I kinda like liberal Christians.I would feel absolutely no need at all to try and refrain from re-visiting your blog for weeks,if i didnt indeed have strong feelings of liking them,and not wanting to upset them or seem unkind.I purposely stay away from here sometimes so as to not allow myself to come here and keep being honest about some of the sorts of things that i do be honest about.

And the fact is when the liberal christians are those that unite and approach governments to help petition for change to laws/circumstances that are allowing for the continuation of faith abuse at present.Yes indeed they will become my hero’s.And help to set my family and many others families free, whom have been held captive within an abusive cult thusfar my whole entire life.Only the church folk can help make these sort of changes anytime soon.For it would be like business suicide for many of the general public whom might like to dare try to rocking to many boats, to dare to do so, without first also having support of these liberal church folk.

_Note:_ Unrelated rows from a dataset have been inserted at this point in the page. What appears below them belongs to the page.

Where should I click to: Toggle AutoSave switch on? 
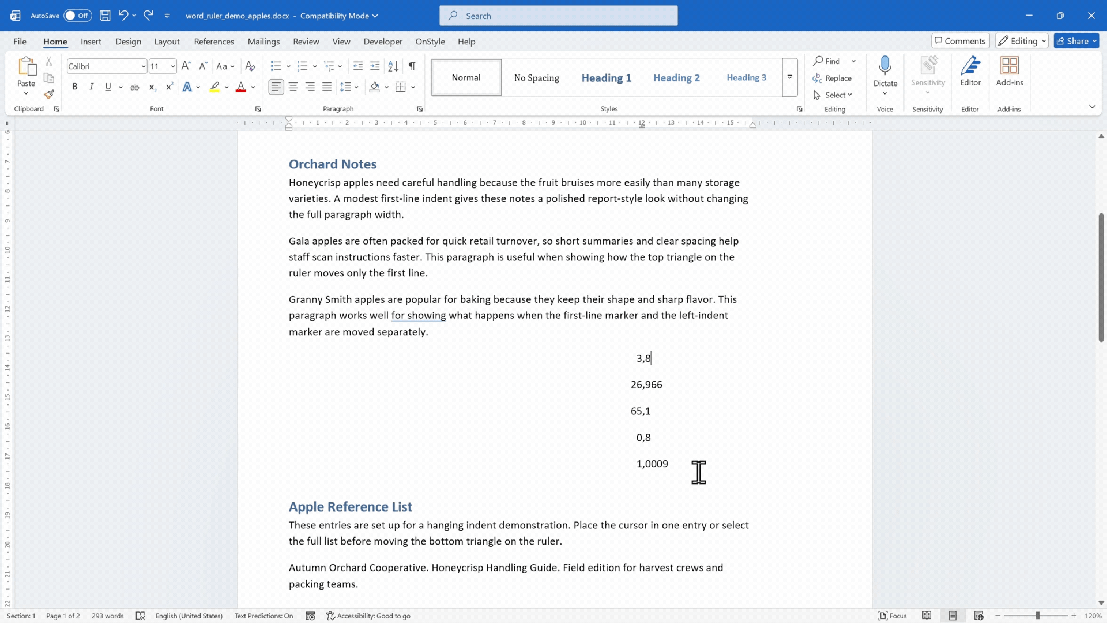tap(77, 16)
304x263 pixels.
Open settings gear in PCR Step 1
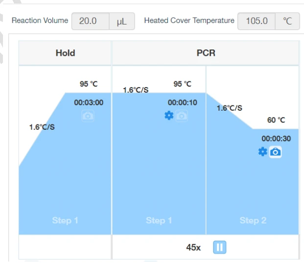click(169, 116)
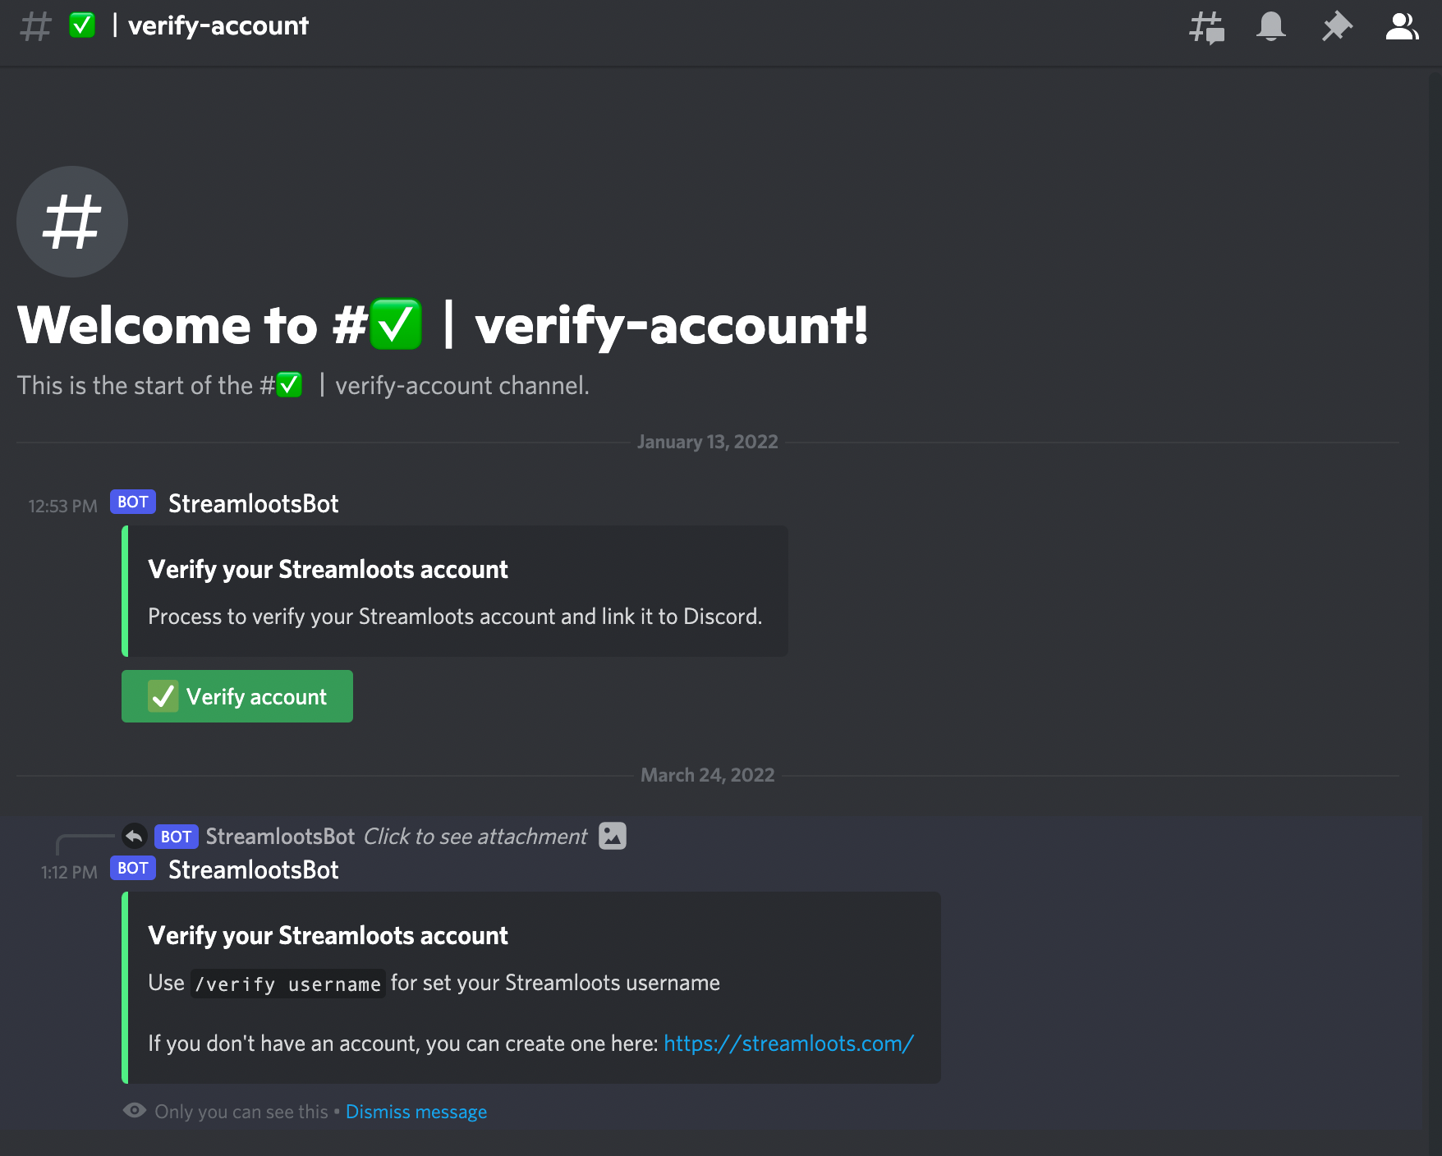Open notification settings bell icon
This screenshot has height=1156, width=1442.
[x=1271, y=26]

Until such time, there will be faith abuses in modern places in modern times even in places like the USA

Can you? find me some links showing united liberal churches all actively involved in approaching authorities helping set these captives free Jeff.Until they do, all these people will need to continue to fight a very LONG lonely battle.Even atheist cannot been seen to rock the boat,lest we be accused of persecution of faith.Will some of these seperated people find freedom anytime soon?,or will many of them die before that ever happens,like so many already have,having never ever had the chance to even see some loved ones again.Due to seperation and abuses sanctioned under this banner of freedom of religion.

Jeff maybe humans in the western world cannot expect people elsewhere to hurry up and change much,while it seems we often cannot even display such a good example ourselves.



I think we seem to be agreeing for the most part with different words. I obviously agree wholeheartedly with you that these sorts of abuse need to be stopped. And I don’t think freedom of religion includes the freedom to abuse others. You mention that liberal churches should do more, but you also mention atheists should as well. I also agree with you there. It seems as though such situations are so far removed from most people’s experience (although unfortunately not from yours) that it’s not something that gets talked about frequently.

I don’t see this as an inherently religious issue, though. I don’t think liberal Christians are any more to blame for not stopping abuse than any other religious or non-religious people are. I am quite sure that if you asked them, most liberal Christians (heck, most Christians in general) would agree that this abuse needs to end; the problem is that it’s not an issue that comes up frequently enough. So I don’t think liberal Christians are “propping up” these practices in any way. They, along with the rest of the general public, are just either unaware of them or don’t know how to stop them. I see this as an issue that we all could do more to try and stop. I don’t think that religious people are especially to blame for it.

So in other words, I guess what I’m saying is that we should support anyone who stands up against this abuse, no matter what religious beliefs they themselves hold. There’s no need to condemn religious people for not doing so to any greater extent than we condemn everyone else for not doing so. Does that sound like something we can agree on?


Hi there!

I got on this page googling on rorschach. Very cool pic!!!

I want to print a big canvas with a rorschach, could you tell me where you got the pic from. Or if you have a large quality picture?


tge.damen@gmail .com


Hi Tom,

To be honest, I don’t remember now where I got the image from. I often use Google image search to find images, so it is most likely from there. But where the original source was, I don’t really know. Doing a search just now, it seems as though I have the largest picture (so perhaps my original source is no longer available). So, my full-size version, 450×350, is here.

Hope that helps, and thanks for stopping by!